------ Texto seleccionado

La salud de los parientes
Una familia vizcaína ha llevado a la Diputación foral a los tribunales porque el niño que adoptó en un país extranjero tiene problemas de salud. Padece una discapacidad intelectual que se detectó a posteriori. Y al mismo tiempo cunde la alarma, según distintos estudios, ante la evidencia de que muchos niños adoptados padecen enfermedades ocultas.
¿Se puede reflexionar sobre este hecho? Parece que sí. Que es necesario. Y más necesario en este tiempo en que los niños han pasado a ser, por encima de cualquier otra cosa, el paliativo de carencias afectivas. En esto hay que ser claros: cuando uno siente una necesidad tiene derecho a exigir de sus proveedores buen servicio. Por ejemplo, si uno quiere un niño, quiere un niño en condiciones. ¿A quién le gusta la mercancía averiada? Pensábamos que con la legalización del aborto todo estaba resuelto y que los parques se iban a llenar de niñas y de niños guapísimos, pujantes, en la plenitud de la vida, tan listos, tan simpáticos. De hecho ya es así. De hecho ya no hay por la calle niños con síndrome de Down. Hay que reconocer que se trata de un gran avance: la media intelectual y estética de nuestra infancia se ha elevado algunos puntos. Pero la naturaleza, o lo que sea, nos juega malas pasadas. Ahora muchas parejas (es un decir: mucha gente, en realidad) no se ven en el dilema de autorizar o no la llegada al mundo de niños en perfecto estado de revista: sencillamente no pueden crearlos. Para resolver esta pequeño contratiempo existe la adopción.

------------

* Qué se pide:
¿Coinciden con el texto sobre la adopción estas afirmaciones? Contesta sí o no a cada una y cita literalmente las palabras del texto que lo deciden.
1. Una familia vizcaína ha demandado a la Diputación foral.
2. La discapacidad intelectual del niño se detectó antes de la adopción.
3. Según el texto, todavía se ven por la calle niños con síndrome de Down.

------ Registros

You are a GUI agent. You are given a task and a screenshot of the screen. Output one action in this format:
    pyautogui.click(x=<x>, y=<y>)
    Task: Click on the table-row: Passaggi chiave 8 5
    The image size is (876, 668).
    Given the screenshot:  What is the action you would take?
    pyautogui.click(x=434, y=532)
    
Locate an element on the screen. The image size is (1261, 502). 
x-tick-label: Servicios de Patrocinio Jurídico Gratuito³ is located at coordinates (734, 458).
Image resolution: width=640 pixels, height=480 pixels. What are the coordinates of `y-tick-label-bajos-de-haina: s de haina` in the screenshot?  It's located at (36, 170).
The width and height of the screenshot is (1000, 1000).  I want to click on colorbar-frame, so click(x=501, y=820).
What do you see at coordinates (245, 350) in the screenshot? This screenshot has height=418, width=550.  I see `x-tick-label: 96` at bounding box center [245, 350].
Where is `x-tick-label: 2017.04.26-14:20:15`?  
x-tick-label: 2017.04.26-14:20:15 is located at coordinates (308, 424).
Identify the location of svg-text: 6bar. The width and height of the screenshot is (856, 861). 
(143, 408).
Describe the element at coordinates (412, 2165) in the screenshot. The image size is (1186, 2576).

------------

* Respuesta obtenida:
1. Sí: «Una familia vizcaína ha llevado a la Diputación foral a los tribunales».
2. No: «Padece una discapacidad intelectual que se detectó a posteriori».
3. No: «De hecho ya no hay por la calle niños con síndrome de Down».